16. Deputy Micheál Martin asked the Tánaiste and Minister for Foreign Affairs and Trade if he has spoken to Mr. Barnier since the draft withdrawal agreement; and his views on his comments on Brexit transition being far from a sure thing. (Question 11333/18 asked on 08 Mar 2018)

Tánaiste and Minister for Foreign Affairs and Trade (Deputy Simon Coveney): I and my officials are in ongoing contact with Michel Barnier and his team on the Irish-specific issues and on the draft Withdrawal Agreement. I met with Mr Barnier on a number of occasions since taking office, most recently in Brussels on 26 February, in advance of the General Affairs Council (Article 50) on 27 February. Mr Barnier gave me an overview of the draft Withdrawal Agreement, which was published two days later, on 28 February. We spoke in detail about the draft protocol on Ireland and Northern Ireland, which is an integral part of the proposed withdrawal agreement. The draft protocol gives legal effect to the commitments agreed in December’s EU-UK Progress Report on avoiding a hard border and protecting the Good Friday Agreement in all its parts. It also includes elements on rights and on the Common Travel Area. Since they were agreed in December, we have been working closely with the Task Force to ensure that commitments and guarantees provided by the UK are reflected faithfully in draft Withdrawal Agreement. I took the opportunity to express our satisfaction to Mr Barnier with how this process was managed.

I also reiterated to Mr Barnier, the Government’s preference to resolve the Irish-specific issues through the wider future relationship agreement between the EU and the UK. We agreed that while both Ireland and the EU stand ready to consider proposals from the UK on specific solutions, it is necessary to have legal certainty on the backstop as part of the Withdrawal Agreement. This is a default and will only be triggered if the commitments made by the UK in phase one cannot be delivered through the wider future relationship agreement or specific solutions.

The draft Withdrawal Agreement also sets out the legal terms of the transition period, which will be hugely important for Ireland in giving certainty to individuals and businesses. We welcome that the EU has proposed that the whole of the EU acquis will apply during the transition, which means that the status quo will be preserved with the aim of avoiding any gaps or cliff edge effects between the UK leaving the EU and when a future relationship agreement enters into force.

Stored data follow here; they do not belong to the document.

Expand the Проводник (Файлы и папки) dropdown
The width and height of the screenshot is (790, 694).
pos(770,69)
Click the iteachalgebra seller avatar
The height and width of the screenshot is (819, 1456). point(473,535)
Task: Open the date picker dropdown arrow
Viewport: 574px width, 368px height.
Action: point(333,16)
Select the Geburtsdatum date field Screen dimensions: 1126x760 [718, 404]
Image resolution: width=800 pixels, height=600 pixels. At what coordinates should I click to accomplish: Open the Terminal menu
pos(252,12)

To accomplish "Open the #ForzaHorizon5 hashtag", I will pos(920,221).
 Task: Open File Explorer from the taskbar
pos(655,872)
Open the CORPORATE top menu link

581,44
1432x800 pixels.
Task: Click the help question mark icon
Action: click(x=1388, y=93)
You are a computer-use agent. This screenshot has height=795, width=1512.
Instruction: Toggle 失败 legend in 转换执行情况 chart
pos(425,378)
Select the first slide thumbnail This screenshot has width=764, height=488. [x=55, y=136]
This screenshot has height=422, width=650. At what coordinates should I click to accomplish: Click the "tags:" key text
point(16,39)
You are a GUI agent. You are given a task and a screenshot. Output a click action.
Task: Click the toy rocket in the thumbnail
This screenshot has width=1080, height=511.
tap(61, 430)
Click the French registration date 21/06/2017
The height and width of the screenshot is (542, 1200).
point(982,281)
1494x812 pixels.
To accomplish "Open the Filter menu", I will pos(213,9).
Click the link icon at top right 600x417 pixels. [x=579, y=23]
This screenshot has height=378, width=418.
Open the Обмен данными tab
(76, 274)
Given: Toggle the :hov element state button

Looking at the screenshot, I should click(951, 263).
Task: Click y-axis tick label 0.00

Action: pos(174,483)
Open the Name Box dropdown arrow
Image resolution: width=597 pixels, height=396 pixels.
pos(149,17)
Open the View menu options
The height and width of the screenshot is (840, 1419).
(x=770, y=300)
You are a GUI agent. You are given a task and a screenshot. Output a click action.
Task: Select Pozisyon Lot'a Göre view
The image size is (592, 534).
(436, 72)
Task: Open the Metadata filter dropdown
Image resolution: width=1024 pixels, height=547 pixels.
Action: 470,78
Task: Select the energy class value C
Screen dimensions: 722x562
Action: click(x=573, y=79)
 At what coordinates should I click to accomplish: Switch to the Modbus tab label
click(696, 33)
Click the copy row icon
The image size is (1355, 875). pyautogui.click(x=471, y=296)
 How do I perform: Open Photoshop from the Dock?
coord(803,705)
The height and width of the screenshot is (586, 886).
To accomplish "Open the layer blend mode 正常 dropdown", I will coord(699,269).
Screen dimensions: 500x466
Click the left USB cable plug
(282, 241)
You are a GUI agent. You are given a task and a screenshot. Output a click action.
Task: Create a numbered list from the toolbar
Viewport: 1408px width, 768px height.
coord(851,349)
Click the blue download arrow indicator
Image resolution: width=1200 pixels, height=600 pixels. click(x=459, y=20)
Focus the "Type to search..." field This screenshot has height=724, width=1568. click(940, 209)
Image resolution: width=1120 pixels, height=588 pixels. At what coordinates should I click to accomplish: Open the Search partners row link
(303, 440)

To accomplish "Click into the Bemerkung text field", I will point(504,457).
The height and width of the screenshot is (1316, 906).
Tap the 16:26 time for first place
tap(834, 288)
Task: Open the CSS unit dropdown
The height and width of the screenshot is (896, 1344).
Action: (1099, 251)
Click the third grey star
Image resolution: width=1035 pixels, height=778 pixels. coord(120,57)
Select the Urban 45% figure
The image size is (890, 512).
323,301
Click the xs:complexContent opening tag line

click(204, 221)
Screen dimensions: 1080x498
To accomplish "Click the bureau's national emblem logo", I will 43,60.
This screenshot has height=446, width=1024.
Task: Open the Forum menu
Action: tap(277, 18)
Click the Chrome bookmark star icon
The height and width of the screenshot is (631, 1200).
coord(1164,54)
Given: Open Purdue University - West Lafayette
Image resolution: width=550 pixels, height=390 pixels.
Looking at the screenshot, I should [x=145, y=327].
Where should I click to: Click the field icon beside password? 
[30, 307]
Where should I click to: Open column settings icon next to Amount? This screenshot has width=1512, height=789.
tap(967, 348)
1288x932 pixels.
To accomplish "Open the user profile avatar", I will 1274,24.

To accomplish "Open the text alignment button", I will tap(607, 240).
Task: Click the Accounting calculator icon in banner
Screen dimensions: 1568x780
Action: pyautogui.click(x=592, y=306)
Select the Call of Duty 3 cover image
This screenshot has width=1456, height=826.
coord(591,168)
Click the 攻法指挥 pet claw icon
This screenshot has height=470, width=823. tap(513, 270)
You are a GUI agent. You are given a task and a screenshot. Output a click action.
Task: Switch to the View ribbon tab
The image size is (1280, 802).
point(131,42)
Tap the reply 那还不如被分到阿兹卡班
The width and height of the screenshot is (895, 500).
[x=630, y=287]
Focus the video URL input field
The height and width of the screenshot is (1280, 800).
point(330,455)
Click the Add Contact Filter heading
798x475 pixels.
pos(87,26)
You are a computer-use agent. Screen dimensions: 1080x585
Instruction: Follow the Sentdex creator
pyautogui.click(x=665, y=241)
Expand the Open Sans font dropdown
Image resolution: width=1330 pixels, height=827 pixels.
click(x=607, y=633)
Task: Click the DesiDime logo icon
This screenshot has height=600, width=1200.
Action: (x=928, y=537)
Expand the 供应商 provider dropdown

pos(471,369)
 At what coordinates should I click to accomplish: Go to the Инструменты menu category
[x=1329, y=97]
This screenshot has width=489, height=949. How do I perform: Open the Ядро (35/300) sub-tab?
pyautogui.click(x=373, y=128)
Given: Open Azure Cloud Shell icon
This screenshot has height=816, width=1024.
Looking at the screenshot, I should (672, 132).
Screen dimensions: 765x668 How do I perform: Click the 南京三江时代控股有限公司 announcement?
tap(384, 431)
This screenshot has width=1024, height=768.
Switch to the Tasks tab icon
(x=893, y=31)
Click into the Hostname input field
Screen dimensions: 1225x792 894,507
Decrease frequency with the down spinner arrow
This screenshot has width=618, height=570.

Michel Barnier’s comment on the transition period reflects that fact that the negotiations between the EU and the UK on the transition period, which is an integral part of the draft Withdrawal Agreement, are progressing but have yet to be completed. I welcome that these discussions are proceeding at pace. The EU Task Force will provide an update on progress to the Member States following the latest round of negotiations, which conclude this week.

The European Council was clear in December that negotiations in phase two, which includes transitional arrangements, can only progress as long as all commitments undertaken in phase one are respected in full and translated faithfully into legal terms. As transitional arrangements are an integral part of the Withdrawal Agreement, agreement on transition will depend on agreement on the entire Withdrawal Agreement, including on the Protocol on Ireland and Northern Ireland. The aim is to conclude the withdrawal agreement by October and this is why it is important the UK engages positively with the Commission’s draft in the coming weeks and months. However, I am hopeful that the European Council in March will be in a position to register good progress on agreeing the fundamental elements of the transitional arrangements as proposed by the EU.